- [INSTRUCTIONS TO FOLLOW]: Show each line of the material below that contains the string "screenshot".

[Start RAW DATA]

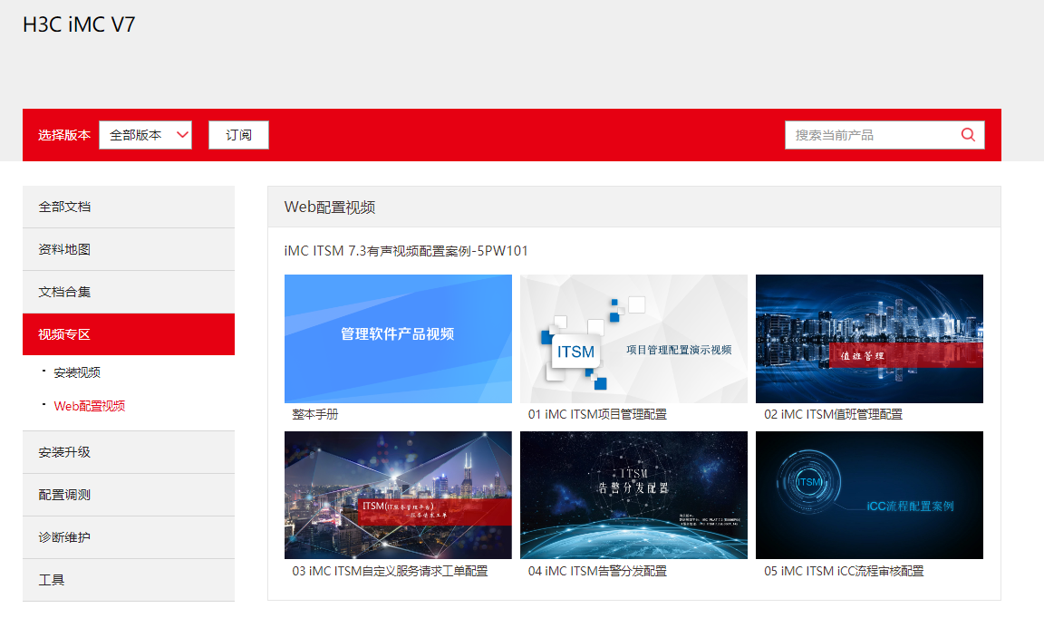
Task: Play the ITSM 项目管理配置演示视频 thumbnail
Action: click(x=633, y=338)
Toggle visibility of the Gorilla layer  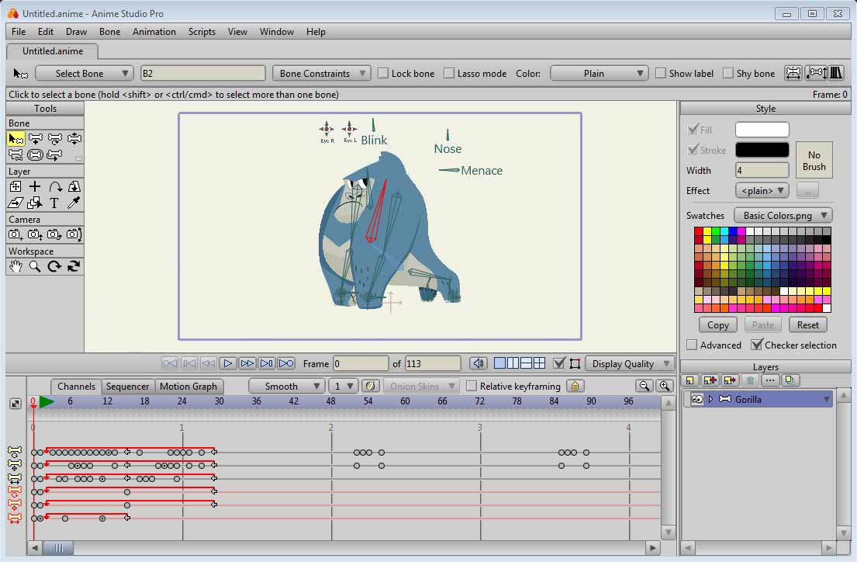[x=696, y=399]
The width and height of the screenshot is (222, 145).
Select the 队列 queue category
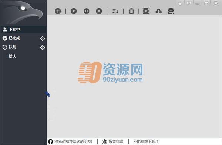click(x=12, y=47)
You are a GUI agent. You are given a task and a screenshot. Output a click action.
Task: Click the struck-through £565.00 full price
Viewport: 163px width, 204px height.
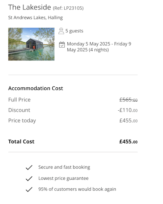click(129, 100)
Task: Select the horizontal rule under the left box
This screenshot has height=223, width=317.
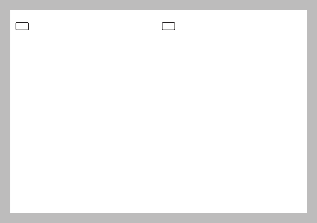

[End RAW DATA]

- [SOLUTION TO THE EXERCISE]:
The width and height of the screenshot is (222, 145).
You are a GUI agent. You are given a task and a screenshot. Output a click action.
This screenshot has height=223, width=317.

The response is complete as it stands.